◆ **SELECTED PASSAGE**
==========
Mariana Olaizola Rosenblat

Right. So, the policy statement that you shared with me ah defines interacts interactive digital media broadly, quite broadly, as um I mean technology platforms that can be used for entertainment, education, training, e-commerce. We don't know, or at least I don't know, how the Canadian government will interpret and apply that definition but it potentially encompasses any type of online platform that hosts user generated content. So this would include social media apps like Twitter or X now, Tiktok. Social networking platforms like Facebook, Discord, messaging apps like Whatsapp, metaverse apps and e-commerce apps. Um, all of these are susceptible to foreign influence to a degree and in different ways. Um the problem of foreign influence on traditional social media is relatively well-known and relatively well studied. I would say since the revelation of Russian interference in US elections and elsewhere in 2016.  My research in part focuses on uncovering efforts at manipulation using other less studied and less well-understood technologies. So let's start with video games. Um, one obvious target of this policy statement. 

07:19

Mariana Olaizola Rosenblat

Video games are the dominant entertainment sector of the twenty first century.  Few people realize that the video game industry generates considerably more revenue globally -- around two hundred billion US dollars annually -- than the film and industry music industries combined.  Um and in terms of population, over 3 billion so that's more than one-third of the world's population plays video games. I'm most familiar with the statistics in the Us. But I also read in Canada um, 23 million people that's 61% of the national population plays video games. Um, so video games are a huge and growing industry, hugely influential, especially among younger generations in Canada -- 89% of children and teens reportedly play games. Um. So let's get to how games can be exploited. 

The first thing to understand um is that games are about much more than entertainment. They are really social platforms. Most games today enable simultaneous text and/or voice communication. Um, and this is a really great way to socialize because imagine that you're playing game and at the same time talking in real time with ah with a stranger or a friend online. Um and companies realize that um this kind of real-time communication enhances network effects and so more and more game companies are enabling especially voice chat um people just play more when they are in a social um environment and they feel like they're building a community. Gaming is a giant community or I should say it's many communities and bad actors like state influence operators, and extremists and terrorists even, go where their target audiences are.  In the case of extremists, which I looked into recently, gaming spaces are very appealing because that's where they find large numbers of highly engaged youth and children. And these are youth and children who are yearning for a community and a sense of belonging and they're just kind of primed for the type of propaganda that these extremist groups um channel through the online games. 

 

10:04

Kate McNeece

As we're talking about this sort of influence of extremists and things like that, in your report you reference a number of different sort of means that they can use these communication platforms to reach audiences, influence people or you know carry out bad acts, I guess, so there's kind of maybe controlling a game itself and sharing thoughts or views or perspectives through the game content itself, then there's engaging in the games sort of as a player as a participant and communicating with people and sharing views sort of through that, then there's you know you have the actual communications technology built in there to organize or to get people to do things in the physical world. The non metaverse I guess. So are there any things that I'm missing here? Like what are the other avenues that that could be used to influence people through this this video game community.
==========
◆ **GIVEN DATA**
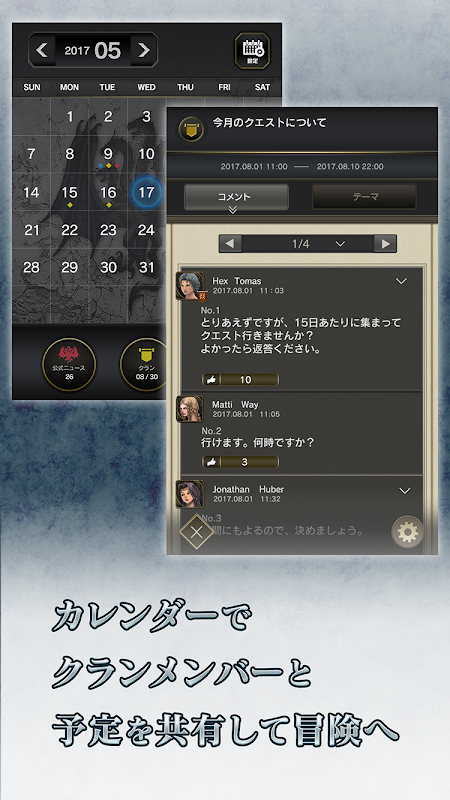The width and height of the screenshot is (450, 800).
Task: Go to previous comments page arrow
Action: tap(231, 244)
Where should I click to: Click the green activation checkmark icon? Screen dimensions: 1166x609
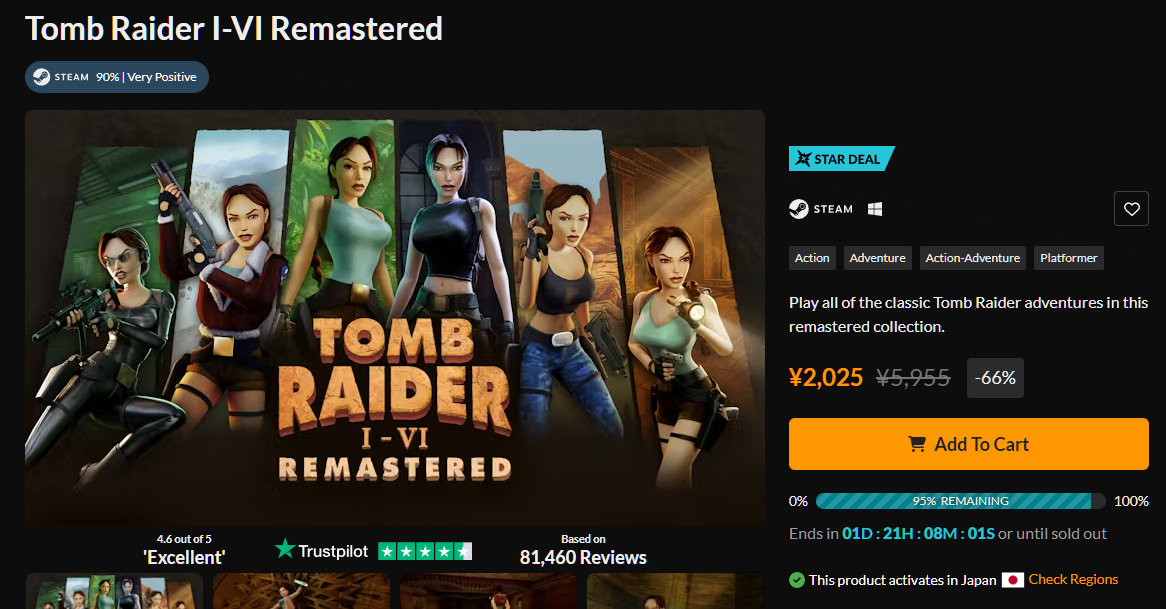click(797, 580)
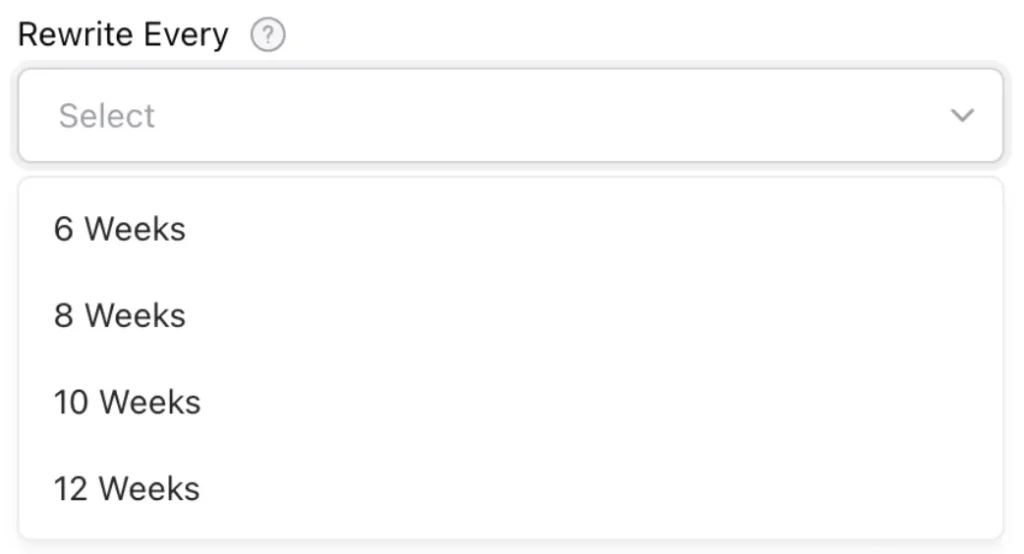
==========
◆ **SET EXERCISE**
Continue the interview transcript on foreign and extremist influence through video games from the point where it stops. The rows play no part in this work.

◆ **RESPONSE BELOW**
10:57

Mariana Olaizola Rosenblat

Well the avenues that are known are some of the ones you mentioned um and one that maybe was not included, there is the cross platform avenues are dynamic.  So one theory that has been proven with some evidence recently is this idea of the radicalization funnel. Um, where online games these are in some cases huge arenas where people, strangers, meet um are the beginning of this funnel where extremists will throw out, you know, provocative statements and um, you know, certain controversial narratives.  And those who respond positively to those um narratives and the theories will choose to engage in progressively more private settings such as in gaming adjacent platforms -- and I can speak about those - but um, this ah function that video games play as sort of like the initial arena where people come into contact, and then are taken to more and more secluded places online or even offline. That's one major way that extremists operate.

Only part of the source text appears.